RECORDS FOR THIS EXERCISE:
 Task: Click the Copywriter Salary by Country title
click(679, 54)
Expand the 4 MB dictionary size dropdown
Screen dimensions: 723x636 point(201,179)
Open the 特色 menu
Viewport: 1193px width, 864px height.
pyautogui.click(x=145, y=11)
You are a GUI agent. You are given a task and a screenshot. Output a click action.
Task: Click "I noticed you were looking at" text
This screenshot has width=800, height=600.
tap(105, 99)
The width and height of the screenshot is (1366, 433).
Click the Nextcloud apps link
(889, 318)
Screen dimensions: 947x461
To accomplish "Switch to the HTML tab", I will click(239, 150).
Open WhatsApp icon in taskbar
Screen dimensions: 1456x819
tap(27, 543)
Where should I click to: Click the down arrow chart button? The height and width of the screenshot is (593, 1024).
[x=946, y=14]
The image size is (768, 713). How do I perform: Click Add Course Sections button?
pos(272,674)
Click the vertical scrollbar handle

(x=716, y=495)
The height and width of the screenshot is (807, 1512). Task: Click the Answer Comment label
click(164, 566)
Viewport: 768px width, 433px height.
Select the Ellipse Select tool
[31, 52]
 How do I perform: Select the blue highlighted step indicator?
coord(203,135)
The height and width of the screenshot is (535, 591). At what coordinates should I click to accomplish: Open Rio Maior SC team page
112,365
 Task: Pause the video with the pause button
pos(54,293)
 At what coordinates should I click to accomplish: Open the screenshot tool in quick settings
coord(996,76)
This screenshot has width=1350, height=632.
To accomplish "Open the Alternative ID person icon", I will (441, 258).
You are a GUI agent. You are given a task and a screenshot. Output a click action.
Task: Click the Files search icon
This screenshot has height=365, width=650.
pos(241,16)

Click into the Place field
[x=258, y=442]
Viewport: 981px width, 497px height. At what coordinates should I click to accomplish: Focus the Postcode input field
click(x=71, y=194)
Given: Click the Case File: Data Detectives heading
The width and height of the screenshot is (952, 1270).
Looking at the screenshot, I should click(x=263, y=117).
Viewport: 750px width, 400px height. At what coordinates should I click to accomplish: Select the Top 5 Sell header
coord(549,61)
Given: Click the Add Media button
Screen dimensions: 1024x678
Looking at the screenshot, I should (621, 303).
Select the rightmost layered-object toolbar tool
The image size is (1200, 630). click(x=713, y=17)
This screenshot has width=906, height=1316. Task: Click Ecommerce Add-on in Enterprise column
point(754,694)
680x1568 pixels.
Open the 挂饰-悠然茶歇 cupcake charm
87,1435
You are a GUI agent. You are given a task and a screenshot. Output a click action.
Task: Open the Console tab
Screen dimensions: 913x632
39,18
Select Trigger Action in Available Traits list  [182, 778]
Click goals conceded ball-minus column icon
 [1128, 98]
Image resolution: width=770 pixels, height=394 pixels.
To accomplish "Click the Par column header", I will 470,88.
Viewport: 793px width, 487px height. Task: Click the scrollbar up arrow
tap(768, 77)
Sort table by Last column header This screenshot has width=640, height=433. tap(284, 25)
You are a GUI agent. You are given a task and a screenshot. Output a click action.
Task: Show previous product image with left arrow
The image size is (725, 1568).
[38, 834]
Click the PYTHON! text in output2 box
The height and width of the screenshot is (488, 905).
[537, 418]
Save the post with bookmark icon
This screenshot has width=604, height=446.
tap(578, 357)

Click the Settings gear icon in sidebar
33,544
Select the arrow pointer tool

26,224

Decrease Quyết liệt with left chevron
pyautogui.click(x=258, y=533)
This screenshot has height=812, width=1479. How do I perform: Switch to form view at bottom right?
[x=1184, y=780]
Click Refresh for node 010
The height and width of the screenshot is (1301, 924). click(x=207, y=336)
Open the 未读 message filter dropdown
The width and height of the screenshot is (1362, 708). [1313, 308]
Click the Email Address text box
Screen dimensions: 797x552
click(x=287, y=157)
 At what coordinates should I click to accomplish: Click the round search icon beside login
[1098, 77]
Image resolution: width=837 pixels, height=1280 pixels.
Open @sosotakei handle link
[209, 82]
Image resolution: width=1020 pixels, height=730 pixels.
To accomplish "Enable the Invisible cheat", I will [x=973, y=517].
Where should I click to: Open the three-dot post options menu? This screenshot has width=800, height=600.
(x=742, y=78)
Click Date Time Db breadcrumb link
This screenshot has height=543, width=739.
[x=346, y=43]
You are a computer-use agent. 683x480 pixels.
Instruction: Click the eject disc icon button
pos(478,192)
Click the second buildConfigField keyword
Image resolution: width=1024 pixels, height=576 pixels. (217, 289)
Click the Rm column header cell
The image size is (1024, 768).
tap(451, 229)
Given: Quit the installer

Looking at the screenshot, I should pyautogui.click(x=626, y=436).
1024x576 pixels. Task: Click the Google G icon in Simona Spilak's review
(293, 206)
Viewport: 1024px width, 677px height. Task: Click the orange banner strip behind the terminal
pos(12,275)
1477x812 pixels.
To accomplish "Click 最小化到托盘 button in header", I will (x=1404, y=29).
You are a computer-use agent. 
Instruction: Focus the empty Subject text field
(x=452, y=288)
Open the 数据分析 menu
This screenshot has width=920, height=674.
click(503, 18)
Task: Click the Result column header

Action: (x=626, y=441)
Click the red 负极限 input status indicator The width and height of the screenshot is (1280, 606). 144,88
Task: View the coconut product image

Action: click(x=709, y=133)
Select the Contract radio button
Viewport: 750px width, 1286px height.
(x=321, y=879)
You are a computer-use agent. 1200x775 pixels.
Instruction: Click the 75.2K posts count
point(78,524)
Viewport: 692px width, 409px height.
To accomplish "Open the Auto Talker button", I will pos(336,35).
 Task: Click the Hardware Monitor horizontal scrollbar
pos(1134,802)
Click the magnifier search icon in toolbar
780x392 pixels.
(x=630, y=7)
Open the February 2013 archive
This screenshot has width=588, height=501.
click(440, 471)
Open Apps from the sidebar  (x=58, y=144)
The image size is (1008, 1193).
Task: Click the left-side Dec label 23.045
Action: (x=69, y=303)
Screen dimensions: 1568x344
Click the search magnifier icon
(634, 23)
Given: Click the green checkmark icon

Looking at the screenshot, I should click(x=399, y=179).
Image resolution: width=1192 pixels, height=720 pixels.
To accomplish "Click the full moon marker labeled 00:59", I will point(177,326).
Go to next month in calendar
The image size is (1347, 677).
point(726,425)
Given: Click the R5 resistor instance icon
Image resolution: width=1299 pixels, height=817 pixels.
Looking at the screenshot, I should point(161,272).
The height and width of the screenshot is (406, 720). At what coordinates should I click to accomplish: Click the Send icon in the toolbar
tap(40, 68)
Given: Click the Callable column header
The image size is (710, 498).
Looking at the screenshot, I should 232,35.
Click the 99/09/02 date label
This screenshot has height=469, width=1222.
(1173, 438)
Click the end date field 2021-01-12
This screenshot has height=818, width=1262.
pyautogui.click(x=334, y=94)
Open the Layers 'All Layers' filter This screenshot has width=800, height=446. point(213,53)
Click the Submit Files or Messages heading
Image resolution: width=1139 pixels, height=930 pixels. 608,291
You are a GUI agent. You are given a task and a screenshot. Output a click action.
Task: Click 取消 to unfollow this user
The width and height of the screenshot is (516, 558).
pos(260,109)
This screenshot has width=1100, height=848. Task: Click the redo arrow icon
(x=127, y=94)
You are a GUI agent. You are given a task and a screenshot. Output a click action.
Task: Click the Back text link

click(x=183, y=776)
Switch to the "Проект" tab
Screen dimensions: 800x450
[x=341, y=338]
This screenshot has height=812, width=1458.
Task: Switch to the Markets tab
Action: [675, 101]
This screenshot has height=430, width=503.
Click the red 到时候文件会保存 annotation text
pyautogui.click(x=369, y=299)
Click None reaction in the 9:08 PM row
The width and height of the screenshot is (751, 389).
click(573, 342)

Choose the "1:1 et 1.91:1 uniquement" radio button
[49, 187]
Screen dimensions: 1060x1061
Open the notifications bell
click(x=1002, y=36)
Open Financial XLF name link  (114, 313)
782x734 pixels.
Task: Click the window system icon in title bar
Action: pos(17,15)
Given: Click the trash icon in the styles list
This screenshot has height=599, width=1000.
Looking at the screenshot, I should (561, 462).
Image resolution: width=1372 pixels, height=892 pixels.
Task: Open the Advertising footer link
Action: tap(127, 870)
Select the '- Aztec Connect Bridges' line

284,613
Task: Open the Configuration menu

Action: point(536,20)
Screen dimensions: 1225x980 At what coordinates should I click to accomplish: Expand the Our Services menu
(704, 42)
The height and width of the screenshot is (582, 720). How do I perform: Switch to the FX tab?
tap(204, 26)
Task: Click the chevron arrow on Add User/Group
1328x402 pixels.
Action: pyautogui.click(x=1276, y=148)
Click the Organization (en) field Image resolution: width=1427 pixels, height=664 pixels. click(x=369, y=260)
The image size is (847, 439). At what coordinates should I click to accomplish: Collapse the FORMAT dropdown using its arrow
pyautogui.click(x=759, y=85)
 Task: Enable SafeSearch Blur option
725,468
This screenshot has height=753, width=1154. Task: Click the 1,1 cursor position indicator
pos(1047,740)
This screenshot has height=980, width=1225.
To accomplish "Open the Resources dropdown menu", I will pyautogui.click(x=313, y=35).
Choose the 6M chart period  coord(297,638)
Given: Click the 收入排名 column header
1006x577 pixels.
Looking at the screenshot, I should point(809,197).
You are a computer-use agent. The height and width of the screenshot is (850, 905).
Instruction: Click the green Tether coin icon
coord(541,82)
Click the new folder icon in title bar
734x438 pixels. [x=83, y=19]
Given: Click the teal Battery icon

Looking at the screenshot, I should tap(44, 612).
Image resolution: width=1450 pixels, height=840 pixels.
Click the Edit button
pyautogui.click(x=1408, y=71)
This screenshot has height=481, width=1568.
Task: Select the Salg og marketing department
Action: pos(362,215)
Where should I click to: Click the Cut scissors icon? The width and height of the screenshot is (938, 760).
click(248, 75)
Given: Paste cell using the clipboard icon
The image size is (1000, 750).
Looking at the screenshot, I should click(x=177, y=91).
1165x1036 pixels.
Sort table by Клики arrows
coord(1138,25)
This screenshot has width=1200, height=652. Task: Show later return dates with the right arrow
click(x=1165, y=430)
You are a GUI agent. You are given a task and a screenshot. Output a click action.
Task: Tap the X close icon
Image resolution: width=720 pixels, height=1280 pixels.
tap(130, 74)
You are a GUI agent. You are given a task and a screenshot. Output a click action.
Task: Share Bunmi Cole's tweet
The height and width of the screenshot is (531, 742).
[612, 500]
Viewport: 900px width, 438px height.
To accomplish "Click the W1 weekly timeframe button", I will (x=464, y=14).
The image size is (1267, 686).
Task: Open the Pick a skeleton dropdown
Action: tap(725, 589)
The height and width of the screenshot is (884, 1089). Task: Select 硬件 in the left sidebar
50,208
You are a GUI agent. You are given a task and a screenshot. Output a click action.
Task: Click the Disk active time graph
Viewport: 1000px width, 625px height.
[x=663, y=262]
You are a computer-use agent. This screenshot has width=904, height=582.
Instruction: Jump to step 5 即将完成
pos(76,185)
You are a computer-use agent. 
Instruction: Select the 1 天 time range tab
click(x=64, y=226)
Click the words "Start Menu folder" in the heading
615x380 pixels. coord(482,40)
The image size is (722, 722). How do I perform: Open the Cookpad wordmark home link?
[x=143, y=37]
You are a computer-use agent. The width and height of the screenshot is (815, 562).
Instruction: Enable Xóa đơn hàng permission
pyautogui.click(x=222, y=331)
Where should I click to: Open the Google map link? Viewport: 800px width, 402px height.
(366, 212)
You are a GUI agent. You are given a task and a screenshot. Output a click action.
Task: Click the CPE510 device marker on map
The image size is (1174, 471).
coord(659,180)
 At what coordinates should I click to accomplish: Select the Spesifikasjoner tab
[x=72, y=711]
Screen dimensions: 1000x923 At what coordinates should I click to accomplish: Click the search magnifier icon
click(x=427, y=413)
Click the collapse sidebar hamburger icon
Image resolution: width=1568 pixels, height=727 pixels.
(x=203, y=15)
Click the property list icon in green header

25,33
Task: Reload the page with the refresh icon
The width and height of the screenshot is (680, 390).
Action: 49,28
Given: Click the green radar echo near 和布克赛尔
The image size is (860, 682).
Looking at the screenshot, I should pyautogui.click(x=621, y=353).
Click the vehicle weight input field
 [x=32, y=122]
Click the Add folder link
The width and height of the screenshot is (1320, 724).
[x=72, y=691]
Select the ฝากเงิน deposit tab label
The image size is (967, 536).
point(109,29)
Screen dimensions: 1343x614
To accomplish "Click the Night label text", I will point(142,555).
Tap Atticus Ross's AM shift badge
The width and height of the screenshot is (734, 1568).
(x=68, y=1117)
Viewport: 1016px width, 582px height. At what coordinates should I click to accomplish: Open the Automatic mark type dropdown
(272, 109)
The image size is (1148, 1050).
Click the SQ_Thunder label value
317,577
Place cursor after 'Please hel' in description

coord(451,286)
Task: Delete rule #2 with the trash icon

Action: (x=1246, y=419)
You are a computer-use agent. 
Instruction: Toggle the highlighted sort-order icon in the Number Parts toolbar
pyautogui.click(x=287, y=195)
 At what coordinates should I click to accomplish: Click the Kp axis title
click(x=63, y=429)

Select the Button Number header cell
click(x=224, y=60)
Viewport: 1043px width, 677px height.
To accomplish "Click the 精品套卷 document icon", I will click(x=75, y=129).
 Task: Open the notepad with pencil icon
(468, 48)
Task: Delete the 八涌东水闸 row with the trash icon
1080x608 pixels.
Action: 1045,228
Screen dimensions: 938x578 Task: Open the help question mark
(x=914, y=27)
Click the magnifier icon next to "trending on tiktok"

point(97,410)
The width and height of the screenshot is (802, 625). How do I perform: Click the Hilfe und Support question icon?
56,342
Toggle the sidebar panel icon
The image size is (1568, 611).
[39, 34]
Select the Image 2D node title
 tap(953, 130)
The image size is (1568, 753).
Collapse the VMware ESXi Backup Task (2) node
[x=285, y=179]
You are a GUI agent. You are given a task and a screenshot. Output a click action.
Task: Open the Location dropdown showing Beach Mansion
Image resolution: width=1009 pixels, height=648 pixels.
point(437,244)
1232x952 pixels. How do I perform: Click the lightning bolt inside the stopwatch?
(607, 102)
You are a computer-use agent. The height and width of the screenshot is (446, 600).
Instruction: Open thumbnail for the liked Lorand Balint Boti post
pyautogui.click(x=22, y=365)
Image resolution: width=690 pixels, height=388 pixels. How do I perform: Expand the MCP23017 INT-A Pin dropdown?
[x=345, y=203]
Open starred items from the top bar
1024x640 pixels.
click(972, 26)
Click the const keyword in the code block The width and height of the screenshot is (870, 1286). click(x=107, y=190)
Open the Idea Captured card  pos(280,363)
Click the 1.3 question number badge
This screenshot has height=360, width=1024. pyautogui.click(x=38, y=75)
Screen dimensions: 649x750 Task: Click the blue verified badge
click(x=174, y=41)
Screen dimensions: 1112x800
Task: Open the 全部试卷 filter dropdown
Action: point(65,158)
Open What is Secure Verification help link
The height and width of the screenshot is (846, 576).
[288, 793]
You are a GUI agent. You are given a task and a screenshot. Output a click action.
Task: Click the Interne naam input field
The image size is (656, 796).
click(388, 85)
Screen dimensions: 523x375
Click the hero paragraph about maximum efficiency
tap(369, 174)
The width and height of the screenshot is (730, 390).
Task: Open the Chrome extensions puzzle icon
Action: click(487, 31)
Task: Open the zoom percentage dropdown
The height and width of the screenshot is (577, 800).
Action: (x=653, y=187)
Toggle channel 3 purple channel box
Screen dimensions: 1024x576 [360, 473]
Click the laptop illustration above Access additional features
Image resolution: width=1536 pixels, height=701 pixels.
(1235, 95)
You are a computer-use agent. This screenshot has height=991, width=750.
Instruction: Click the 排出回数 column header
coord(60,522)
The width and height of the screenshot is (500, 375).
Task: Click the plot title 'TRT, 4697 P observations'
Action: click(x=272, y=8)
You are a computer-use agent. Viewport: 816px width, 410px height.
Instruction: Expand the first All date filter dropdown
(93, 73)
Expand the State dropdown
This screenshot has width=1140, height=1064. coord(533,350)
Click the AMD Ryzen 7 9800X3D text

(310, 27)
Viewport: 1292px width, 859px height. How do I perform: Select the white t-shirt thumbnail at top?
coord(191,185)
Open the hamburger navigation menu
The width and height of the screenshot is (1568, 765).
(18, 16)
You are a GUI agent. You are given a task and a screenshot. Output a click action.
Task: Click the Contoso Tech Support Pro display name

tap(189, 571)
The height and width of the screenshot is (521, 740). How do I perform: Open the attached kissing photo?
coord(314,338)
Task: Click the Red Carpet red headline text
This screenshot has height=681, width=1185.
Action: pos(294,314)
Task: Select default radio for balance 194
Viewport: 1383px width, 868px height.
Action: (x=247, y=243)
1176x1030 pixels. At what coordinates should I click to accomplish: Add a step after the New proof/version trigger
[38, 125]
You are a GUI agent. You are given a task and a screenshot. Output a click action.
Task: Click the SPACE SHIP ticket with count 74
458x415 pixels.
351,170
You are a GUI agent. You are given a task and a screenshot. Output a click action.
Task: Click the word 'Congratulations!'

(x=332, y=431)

TASK BRIEF: After identifying the lines above that contain "computer", copy each one.

ANSWER BOX:
You are a computer-use agent. 683x480 pixels.
You are a computer-use agent. 
You are a computer-use agent. 1200x775 pixels.
You are a computer-use agent. The height and width of the screenshot is (850, 905).
You are a computer-use agent. This screenshot has width=904, height=582.
You are a computer-use agent. 
You are a computer-use agent. The width and height of the screenshot is (815, 562).
You are a computer-use agent. 
You are a computer-use agent. The height and width of the screenshot is (446, 600).
You are a computer-use agent. This screenshot has height=991, width=750.
You are a computer-use agent. Viewport: 816px width, 410px height.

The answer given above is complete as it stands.